The whole set of entries is to be restated word for word.
>>>
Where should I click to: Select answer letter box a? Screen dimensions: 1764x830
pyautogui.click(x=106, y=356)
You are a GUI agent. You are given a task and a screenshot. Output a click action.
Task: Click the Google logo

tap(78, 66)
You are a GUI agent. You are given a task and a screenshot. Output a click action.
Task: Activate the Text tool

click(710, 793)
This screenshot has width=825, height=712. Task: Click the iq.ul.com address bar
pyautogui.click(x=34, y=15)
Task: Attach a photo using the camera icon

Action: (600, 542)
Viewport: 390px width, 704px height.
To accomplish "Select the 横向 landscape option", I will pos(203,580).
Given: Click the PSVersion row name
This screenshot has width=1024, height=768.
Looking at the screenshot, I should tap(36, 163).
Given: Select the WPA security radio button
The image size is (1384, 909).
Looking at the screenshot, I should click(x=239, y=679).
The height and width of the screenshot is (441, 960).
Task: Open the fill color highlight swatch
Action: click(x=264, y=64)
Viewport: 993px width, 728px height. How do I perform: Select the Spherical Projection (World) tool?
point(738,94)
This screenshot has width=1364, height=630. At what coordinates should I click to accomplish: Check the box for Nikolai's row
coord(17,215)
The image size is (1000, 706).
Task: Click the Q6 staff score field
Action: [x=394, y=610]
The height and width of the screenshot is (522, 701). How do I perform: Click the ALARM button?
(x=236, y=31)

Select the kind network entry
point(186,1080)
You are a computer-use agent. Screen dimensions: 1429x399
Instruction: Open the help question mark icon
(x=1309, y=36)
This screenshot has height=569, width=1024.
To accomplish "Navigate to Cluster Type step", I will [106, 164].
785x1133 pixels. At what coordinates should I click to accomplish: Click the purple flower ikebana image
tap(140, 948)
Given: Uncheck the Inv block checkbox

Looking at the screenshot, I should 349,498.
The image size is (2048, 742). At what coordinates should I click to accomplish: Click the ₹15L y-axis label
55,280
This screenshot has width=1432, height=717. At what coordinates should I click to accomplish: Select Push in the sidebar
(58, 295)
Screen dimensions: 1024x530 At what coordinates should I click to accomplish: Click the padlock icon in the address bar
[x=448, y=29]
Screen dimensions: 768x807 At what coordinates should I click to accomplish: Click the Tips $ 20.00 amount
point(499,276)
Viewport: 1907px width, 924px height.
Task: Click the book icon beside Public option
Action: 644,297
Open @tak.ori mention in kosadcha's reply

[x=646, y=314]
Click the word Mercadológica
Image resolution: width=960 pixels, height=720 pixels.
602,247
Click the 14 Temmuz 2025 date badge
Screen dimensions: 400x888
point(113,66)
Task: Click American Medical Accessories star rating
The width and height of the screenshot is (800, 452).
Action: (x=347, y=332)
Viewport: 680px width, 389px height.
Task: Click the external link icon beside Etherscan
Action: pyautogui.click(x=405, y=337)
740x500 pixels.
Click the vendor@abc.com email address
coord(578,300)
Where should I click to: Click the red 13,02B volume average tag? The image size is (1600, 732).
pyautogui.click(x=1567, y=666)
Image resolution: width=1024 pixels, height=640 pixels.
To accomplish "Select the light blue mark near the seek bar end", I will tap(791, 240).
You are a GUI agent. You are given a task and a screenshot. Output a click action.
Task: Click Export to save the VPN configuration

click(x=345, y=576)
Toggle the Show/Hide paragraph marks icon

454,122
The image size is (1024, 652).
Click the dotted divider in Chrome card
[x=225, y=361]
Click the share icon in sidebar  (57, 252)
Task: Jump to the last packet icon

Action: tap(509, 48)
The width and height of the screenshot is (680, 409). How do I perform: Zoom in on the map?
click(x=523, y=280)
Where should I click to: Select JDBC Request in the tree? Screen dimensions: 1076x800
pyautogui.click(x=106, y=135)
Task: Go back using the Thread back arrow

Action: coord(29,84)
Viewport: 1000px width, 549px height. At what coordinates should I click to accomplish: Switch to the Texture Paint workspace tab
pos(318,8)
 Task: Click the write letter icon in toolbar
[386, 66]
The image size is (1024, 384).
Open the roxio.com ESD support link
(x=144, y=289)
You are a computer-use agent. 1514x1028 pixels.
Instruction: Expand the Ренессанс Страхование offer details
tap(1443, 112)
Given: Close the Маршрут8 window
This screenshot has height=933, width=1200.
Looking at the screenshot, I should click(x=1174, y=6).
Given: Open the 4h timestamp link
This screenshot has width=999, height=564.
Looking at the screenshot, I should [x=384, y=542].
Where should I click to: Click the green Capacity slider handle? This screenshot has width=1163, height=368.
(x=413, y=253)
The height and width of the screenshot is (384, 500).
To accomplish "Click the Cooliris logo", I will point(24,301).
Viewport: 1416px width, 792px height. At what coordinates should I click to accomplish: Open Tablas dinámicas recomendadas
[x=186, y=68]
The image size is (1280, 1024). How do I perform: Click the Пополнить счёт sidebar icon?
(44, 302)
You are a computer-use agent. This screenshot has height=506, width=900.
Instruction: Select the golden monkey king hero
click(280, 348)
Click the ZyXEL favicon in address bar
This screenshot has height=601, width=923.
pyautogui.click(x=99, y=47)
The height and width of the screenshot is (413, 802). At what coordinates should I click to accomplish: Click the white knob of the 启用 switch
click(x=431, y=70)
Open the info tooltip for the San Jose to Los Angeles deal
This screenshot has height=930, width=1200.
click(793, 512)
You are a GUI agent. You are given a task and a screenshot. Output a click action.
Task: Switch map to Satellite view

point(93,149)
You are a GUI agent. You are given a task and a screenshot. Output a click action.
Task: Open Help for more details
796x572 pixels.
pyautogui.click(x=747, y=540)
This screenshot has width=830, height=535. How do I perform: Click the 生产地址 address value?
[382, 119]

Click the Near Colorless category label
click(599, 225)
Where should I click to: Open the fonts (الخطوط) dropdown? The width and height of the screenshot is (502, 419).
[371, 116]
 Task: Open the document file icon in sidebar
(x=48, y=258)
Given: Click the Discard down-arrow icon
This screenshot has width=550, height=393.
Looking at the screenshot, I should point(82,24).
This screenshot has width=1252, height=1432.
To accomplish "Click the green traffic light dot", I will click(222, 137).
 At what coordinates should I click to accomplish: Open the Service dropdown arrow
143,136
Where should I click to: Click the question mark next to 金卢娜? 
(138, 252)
<<<
> [Task response]
Where should I click to: Select answer letter box a? Screen dimensions: 1764x830
pyautogui.click(x=106, y=356)
You are a GUI agent. You are given a task and a screenshot. Output a click action.
Task: Click the Google logo

tap(78, 66)
You are a GUI agent. You are given a task and a screenshot. Output a click action.
Task: Activate the Text tool

click(710, 793)
This screenshot has width=825, height=712. Task: Click the iq.ul.com address bar
pyautogui.click(x=34, y=15)
Task: Attach a photo using the camera icon

Action: (600, 542)
Viewport: 390px width, 704px height.
To accomplish "Select the 横向 landscape option", I will pos(203,580).
Given: Click the PSVersion row name
This screenshot has width=1024, height=768.
Looking at the screenshot, I should tap(36, 163).
Given: Select the WPA security radio button
The image size is (1384, 909).
Looking at the screenshot, I should click(x=239, y=679).
The height and width of the screenshot is (441, 960).
Task: Open the fill color highlight swatch
Action: click(x=264, y=64)
Viewport: 993px width, 728px height. How do I perform: Select the Spherical Projection (World) tool?
point(738,94)
This screenshot has width=1364, height=630. At what coordinates should I click to accomplish: Check the box for Nikolai's row
coord(17,215)
The image size is (1000, 706).
Task: Click the Q6 staff score field
Action: [x=394, y=610]
The height and width of the screenshot is (522, 701). How do I perform: Click the ALARM button?
(x=236, y=31)

Select the kind network entry
point(186,1080)
You are a computer-use agent. Screen dimensions: 1429x399
Instruction: Open the help question mark icon
(x=1309, y=36)
This screenshot has height=569, width=1024.
To accomplish "Navigate to Cluster Type step", I will [106, 164].
785x1133 pixels. At what coordinates should I click to accomplish: Click the purple flower ikebana image
tap(140, 948)
Given: Uncheck the Inv block checkbox

Looking at the screenshot, I should 349,498.
The image size is (2048, 742). At what coordinates should I click to accomplish: Click the ₹15L y-axis label
55,280
This screenshot has width=1432, height=717. At what coordinates should I click to accomplish: Select Push in the sidebar
(58, 295)
Screen dimensions: 1024x530 At what coordinates should I click to accomplish: Click the padlock icon in the address bar
[x=448, y=29]
Screen dimensions: 768x807 At what coordinates should I click to accomplish: Click the Tips $ 20.00 amount
point(499,276)
Viewport: 1907px width, 924px height.
Task: Click the book icon beside Public option
Action: 644,297
Open @tak.ori mention in kosadcha's reply

[x=646, y=314]
Click the word Mercadológica
Image resolution: width=960 pixels, height=720 pixels.
602,247
Click the 14 Temmuz 2025 date badge
Screen dimensions: 400x888
point(113,66)
Task: Click American Medical Accessories star rating
The width and height of the screenshot is (800, 452).
Action: (x=347, y=332)
Viewport: 680px width, 389px height.
Task: Click the external link icon beside Etherscan
Action: pyautogui.click(x=405, y=337)
740x500 pixels.
Click the vendor@abc.com email address
coord(578,300)
Where should I click to: Click the red 13,02B volume average tag? The image size is (1600, 732).
pyautogui.click(x=1567, y=666)
Image resolution: width=1024 pixels, height=640 pixels.
To accomplish "Select the light blue mark near the seek bar end", I will tap(791, 240).
You are a GUI agent. You are given a task and a screenshot. Output a click action.
Task: Click Export to save the VPN configuration

click(x=345, y=576)
Toggle the Show/Hide paragraph marks icon

454,122
The image size is (1024, 652).
Click the dotted divider in Chrome card
[x=225, y=361]
Click the share icon in sidebar  (57, 252)
Task: Jump to the last packet icon

Action: tap(509, 48)
The width and height of the screenshot is (680, 409). How do I perform: Zoom in on the map?
click(x=523, y=280)
Where should I click to: Select JDBC Request in the tree? Screen dimensions: 1076x800
pyautogui.click(x=106, y=135)
Task: Go back using the Thread back arrow

Action: coord(29,84)
Viewport: 1000px width, 549px height. At what coordinates should I click to accomplish: Switch to the Texture Paint workspace tab
pos(318,8)
 Task: Click the write letter icon in toolbar
[386, 66]
The image size is (1024, 384).
Open the roxio.com ESD support link
(x=144, y=289)
You are a computer-use agent. 1514x1028 pixels.
Instruction: Expand the Ренессанс Страхование offer details
tap(1443, 112)
Given: Close the Маршрут8 window
This screenshot has height=933, width=1200.
Looking at the screenshot, I should click(x=1174, y=6).
Given: Open the 4h timestamp link
This screenshot has width=999, height=564.
Looking at the screenshot, I should [x=384, y=542].
Where should I click to: Click the green Capacity slider handle? This screenshot has width=1163, height=368.
(x=413, y=253)
The height and width of the screenshot is (384, 500).
To accomplish "Click the Cooliris logo", I will point(24,301).
Viewport: 1416px width, 792px height. At what coordinates should I click to accomplish: Open Tablas dinámicas recomendadas
[x=186, y=68]
The image size is (1280, 1024). How do I perform: Click the Пополнить счёт sidebar icon?
(44, 302)
You are a computer-use agent. This screenshot has height=506, width=900.
Instruction: Select the golden monkey king hero
click(280, 348)
Click the ZyXEL favicon in address bar
This screenshot has height=601, width=923.
pyautogui.click(x=99, y=47)
The height and width of the screenshot is (413, 802). At what coordinates should I click to accomplish: Click the white knob of the 启用 switch
click(x=431, y=70)
Open the info tooltip for the San Jose to Los Angeles deal
This screenshot has height=930, width=1200.
click(793, 512)
You are a GUI agent. You are given a task and a screenshot. Output a click action.
Task: Switch map to Satellite view

point(93,149)
You are a GUI agent. You are given a task and a screenshot. Output a click action.
Task: Open Help for more details
796x572 pixels.
pyautogui.click(x=747, y=540)
This screenshot has width=830, height=535. How do I perform: Click the 生产地址 address value?
[382, 119]

Click the Near Colorless category label
click(599, 225)
Where should I click to: Open the fonts (الخطوط) dropdown? The width and height of the screenshot is (502, 419).
[371, 116]
 Task: Open the document file icon in sidebar
(x=48, y=258)
Given: Click the Discard down-arrow icon
This screenshot has width=550, height=393.
Looking at the screenshot, I should point(82,24).
This screenshot has width=1252, height=1432.
To accomplish "Click the green traffic light dot", I will click(222, 137).
 At what coordinates should I click to accomplish: Open the Service dropdown arrow
143,136
Where should I click to: Click the question mark next to 金卢娜? 
(138, 252)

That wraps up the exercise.